* DOCUMENT SECTION:

== Segment start ==

Ideal climate for Polar expansion

\"Determined to build a brand in the boutique space\", Polar Capital is on the hunt for managers or teams who can make an impact on the retail market from day one, writes Muriel Oatham.

Polar Capital, founded in 2001, is a publicly listed company. It has 52 staff, of whom 25 are investment professionals, managing 11 funds, with a total of £1.1 billion assets under management.

Polar Capital is an investment house focused on a fundamental research-driven strategy, describing its offices as more like a library than a trading floor. But it has ambitious plans for expansion.

“We are prepared to be more aggressive in pursuit of recruitment opportunities,” says Mark Kary, the firm’s chief executive. “Previously, we have recruited people who have the potential to be very good portfolio managers, but do not necessarily have a vast following.”

Now, he is seeking new hirings “who will make a meaningful impact from day one”, and they may be “individuals, teams or even small businesses”.

== Segment end ==

* PROVIDED INFORMATION:
== Segment start ==

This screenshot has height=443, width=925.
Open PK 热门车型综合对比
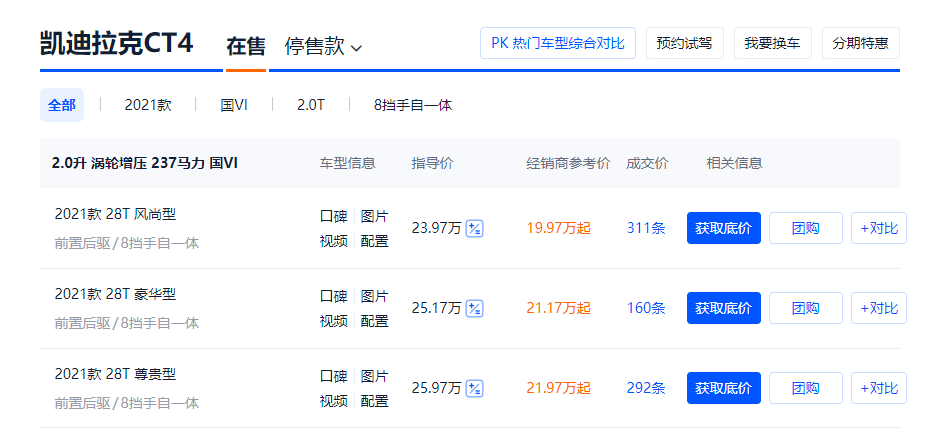pos(558,43)
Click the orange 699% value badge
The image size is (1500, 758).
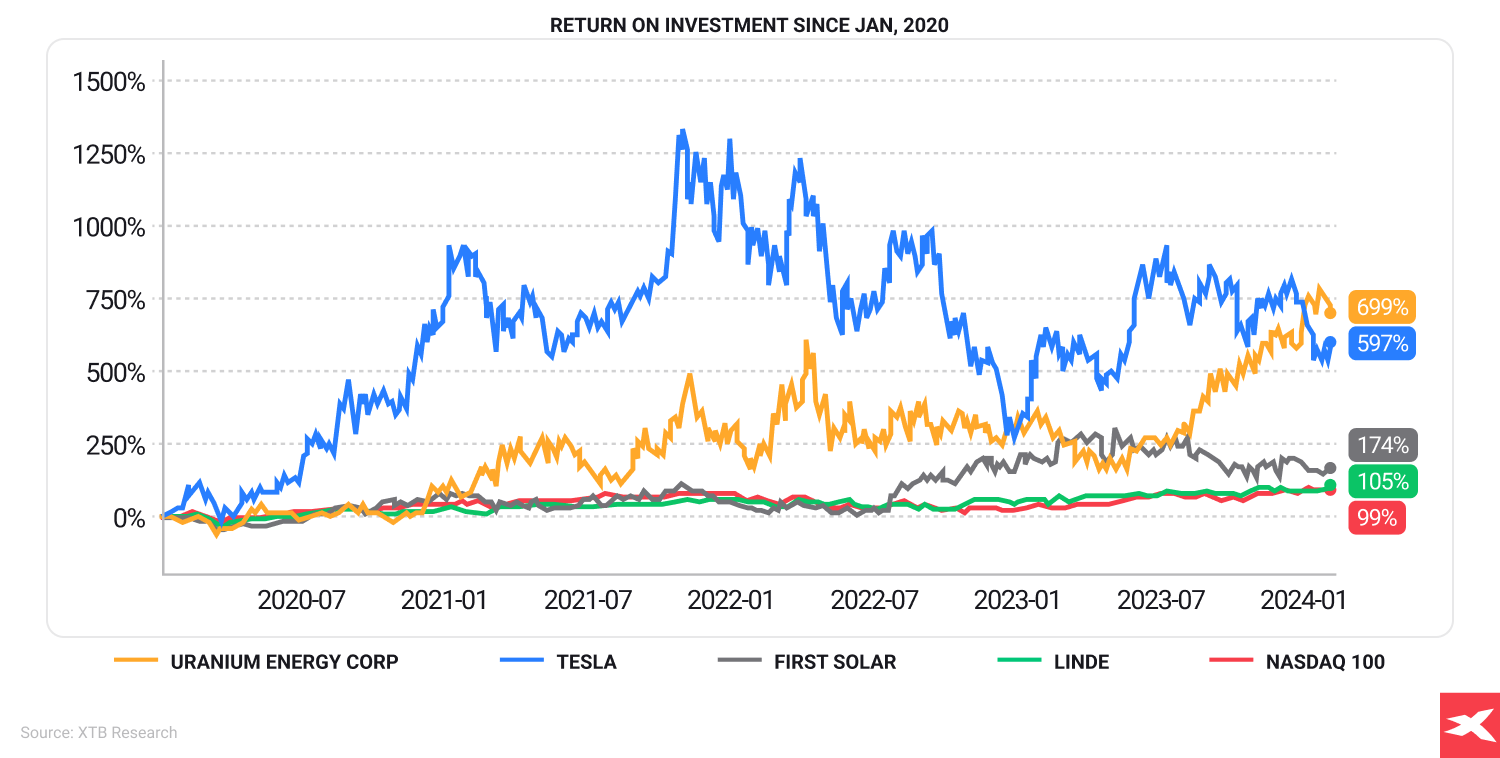(x=1382, y=307)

== Segment end ==

* WHAT YOU NEED TO DO:
In the article on Polar Capital's expansion, why is the firm looking for managers or teams who can make an impact on the retail market from day one? Answer in one to three sentences.

* COMPLETED TASK:
Polar Capital is determined to build a brand in the boutique space. To do that, it wants managers, teams or even small businesses that can make a meaningful impact on the retail market from day one.